Atrophic papulosis (Kohlmeier € –Degos disease)2 consists of two variants, the benign atrophic papulosis (BAP) involving only the skin and the malignant atrophic papulosis (MAP) involving the skin and several internal organs.1 The prognosis is determined mainly by the presence of systemic involvement: the cumulative five-year survival rate in patients with systemic disease is approx. 55%, while none of the patients with only cutaneous disease has a lethal outcome.1 The probability of only having a BAP at onset is approximately 70%, increasing to 97% after 7 years of monosymptomatic cutaneous course. The age at disease onset is 36.5 years (range 5–60), not differing between BAP and MAP.1
The classical histology of atrophic porcelain-white skin papules with a surrounding erythematous rim shows a wedgeshaped connective tissue necrosis, due to thrombotic occlusion of the small arteries deep in the corium.5,6 Confocal microscopy could detect additionally densified collagen fibres and a decrease in dermal capillaries inside the connective tissue necrosis but presence of capillary hyperplasia in the periphery of the lesion.7 Magro et al.8 proposed that the striking microvascular thrombosis is attributable to vascular C5b-9 deposition, while the obliterative fibrointimal expansion may be linked to enhanced expression of type I interferons, as revealed by the extent of tissue expression of MXA, a type I interferon-inducible protein as well as endothelial tubuloreticular inclusions. In particular, it is known that the type I interferons may play a role in the peripheral blood recruitment of monocytes into the intima with subsequent myofibroblastic differentiation and as well the type I interferons exert an inhibitory effect on endothelial progenitor cell recruitment. Both of these effects could eventuate in the distinctive fibro-obliterative arteriopathy, a morphologic finding that persists despite complement inhibition.9 Harvell et al.10 examined histological specimens of the lesions according to the duration of their existence. Early lesions have shown a superficial and deep perivascular lymphocytic infiltration, with distinct mucin deposition, which can resemble tumid, nonscarring, discoid lupus erythematosus. The fully developed lesions show changes that are common to long-standing ischaemia characterized by marked epidermal thinning with subepidermal fibrosis and vascular dropout, highly reminiscent of changes seen in fibrosing variants of dermatomyositis, the prototypic autoimmune endotheliopathy syndrome, as well as lichen sclerosus et atrophicus.11 They reported these characteristics to possibly be compatible with a minimal variant of lichen sclerosus et atrophicus.

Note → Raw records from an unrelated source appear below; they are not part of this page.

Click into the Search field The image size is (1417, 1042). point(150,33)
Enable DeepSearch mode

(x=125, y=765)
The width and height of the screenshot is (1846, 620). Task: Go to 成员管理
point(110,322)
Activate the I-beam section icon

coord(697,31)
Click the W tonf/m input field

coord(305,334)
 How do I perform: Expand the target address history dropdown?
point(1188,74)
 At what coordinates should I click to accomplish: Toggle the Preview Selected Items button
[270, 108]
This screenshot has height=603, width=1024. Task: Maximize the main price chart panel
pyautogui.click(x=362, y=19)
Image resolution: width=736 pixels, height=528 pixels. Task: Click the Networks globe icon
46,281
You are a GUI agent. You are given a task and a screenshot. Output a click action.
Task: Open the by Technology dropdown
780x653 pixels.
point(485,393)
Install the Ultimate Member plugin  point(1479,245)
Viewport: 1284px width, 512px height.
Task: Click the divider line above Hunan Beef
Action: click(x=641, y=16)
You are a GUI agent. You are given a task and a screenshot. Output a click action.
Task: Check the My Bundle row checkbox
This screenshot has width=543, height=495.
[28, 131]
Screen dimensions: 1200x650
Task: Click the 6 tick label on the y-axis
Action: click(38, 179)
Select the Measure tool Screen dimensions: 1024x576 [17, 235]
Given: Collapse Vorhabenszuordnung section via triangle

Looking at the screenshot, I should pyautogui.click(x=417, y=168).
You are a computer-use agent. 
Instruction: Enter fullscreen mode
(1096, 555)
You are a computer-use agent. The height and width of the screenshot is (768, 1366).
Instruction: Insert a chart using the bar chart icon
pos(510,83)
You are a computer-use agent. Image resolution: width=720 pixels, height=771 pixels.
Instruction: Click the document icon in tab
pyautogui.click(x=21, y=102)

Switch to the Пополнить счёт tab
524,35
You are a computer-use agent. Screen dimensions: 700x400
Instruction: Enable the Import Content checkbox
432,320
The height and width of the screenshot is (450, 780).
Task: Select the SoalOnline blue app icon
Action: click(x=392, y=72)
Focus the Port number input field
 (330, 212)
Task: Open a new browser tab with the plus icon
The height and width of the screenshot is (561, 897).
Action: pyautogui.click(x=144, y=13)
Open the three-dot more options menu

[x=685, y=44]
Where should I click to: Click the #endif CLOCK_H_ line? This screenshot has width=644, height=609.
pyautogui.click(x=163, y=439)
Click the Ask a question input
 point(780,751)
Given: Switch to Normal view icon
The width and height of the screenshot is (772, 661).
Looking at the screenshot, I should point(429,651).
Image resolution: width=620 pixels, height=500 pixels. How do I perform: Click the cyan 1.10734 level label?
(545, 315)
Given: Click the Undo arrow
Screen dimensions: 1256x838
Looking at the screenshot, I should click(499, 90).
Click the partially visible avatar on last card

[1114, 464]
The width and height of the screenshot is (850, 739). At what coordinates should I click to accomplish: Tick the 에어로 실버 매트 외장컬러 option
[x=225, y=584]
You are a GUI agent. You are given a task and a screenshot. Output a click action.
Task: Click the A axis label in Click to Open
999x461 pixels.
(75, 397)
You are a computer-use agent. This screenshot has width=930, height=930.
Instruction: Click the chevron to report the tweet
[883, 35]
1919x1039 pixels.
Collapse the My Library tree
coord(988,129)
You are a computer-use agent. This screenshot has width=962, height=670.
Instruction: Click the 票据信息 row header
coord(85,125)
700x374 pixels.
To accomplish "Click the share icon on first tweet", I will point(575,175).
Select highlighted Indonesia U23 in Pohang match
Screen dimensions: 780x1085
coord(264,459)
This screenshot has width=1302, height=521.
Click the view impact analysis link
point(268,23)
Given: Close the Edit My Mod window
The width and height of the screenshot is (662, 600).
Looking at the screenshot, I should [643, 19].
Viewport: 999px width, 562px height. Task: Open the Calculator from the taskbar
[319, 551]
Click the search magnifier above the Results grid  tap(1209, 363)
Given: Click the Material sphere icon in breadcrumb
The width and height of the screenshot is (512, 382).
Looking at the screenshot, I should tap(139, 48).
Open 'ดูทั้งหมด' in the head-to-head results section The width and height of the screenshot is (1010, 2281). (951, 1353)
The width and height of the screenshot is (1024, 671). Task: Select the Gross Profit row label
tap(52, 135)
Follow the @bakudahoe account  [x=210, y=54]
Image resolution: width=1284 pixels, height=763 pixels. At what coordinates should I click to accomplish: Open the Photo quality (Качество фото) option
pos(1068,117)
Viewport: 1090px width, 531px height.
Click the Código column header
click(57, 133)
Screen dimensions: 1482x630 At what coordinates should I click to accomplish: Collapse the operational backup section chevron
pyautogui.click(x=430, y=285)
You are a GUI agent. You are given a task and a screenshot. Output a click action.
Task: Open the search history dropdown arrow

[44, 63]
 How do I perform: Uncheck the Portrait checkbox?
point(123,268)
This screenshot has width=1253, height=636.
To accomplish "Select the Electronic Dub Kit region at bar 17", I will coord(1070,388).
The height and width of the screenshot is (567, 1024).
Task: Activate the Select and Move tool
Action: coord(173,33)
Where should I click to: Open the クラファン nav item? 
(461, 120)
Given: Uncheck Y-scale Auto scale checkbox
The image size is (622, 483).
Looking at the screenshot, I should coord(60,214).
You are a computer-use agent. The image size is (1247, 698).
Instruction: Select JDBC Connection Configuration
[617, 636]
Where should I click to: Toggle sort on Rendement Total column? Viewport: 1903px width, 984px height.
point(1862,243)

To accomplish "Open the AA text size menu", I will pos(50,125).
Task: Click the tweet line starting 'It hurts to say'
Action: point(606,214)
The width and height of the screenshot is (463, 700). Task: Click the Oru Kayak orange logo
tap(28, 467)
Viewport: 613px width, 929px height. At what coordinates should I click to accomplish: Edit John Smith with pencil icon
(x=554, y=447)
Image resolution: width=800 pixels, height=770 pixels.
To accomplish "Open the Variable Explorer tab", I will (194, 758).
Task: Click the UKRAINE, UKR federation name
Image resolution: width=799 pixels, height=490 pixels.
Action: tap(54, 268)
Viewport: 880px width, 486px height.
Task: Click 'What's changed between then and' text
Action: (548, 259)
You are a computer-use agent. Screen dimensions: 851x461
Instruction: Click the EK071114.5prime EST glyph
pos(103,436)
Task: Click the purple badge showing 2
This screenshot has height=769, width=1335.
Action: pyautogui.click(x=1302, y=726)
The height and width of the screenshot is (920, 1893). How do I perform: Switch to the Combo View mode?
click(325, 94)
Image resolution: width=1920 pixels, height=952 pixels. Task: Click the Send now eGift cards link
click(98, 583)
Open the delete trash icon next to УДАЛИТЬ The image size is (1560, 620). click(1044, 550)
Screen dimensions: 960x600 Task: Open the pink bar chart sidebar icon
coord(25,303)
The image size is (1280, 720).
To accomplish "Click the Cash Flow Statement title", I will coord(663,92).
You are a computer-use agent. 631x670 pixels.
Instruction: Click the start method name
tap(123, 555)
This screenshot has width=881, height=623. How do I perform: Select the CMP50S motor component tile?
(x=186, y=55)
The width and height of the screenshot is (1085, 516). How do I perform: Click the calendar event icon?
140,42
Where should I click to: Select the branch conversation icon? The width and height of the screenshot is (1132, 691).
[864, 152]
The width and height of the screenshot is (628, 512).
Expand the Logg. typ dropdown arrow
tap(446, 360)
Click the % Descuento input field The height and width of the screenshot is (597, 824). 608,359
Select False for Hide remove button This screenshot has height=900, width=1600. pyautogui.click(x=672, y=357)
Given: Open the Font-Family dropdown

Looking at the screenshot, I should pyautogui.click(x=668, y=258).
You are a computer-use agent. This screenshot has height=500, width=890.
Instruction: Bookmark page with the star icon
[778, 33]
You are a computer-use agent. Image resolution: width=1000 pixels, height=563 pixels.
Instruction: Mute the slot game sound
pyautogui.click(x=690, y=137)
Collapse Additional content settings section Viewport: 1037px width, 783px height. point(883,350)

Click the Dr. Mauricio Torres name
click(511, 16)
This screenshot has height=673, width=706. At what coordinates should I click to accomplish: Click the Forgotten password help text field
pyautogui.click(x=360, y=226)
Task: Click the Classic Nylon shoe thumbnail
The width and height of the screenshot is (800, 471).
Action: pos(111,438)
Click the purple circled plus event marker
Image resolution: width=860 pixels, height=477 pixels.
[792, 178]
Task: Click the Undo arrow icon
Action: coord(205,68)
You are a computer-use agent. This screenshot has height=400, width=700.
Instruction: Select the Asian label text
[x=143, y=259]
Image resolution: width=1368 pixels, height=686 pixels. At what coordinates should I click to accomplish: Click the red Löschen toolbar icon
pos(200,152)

Our patient with numerous disseminated skin lesions presented a considerable improvement and/or resolution of the majority of the lesions several decades after the BAP onset. This observation may indicate that the wedge-shaped connective tissue necrosis, due to thrombotic occlusion — in the context of an acute fibrin thrombotic event or the unique fibromucinous arterial occlusion — in atrophic papulosis does not lead to a permanent scar formation and can resolve with time.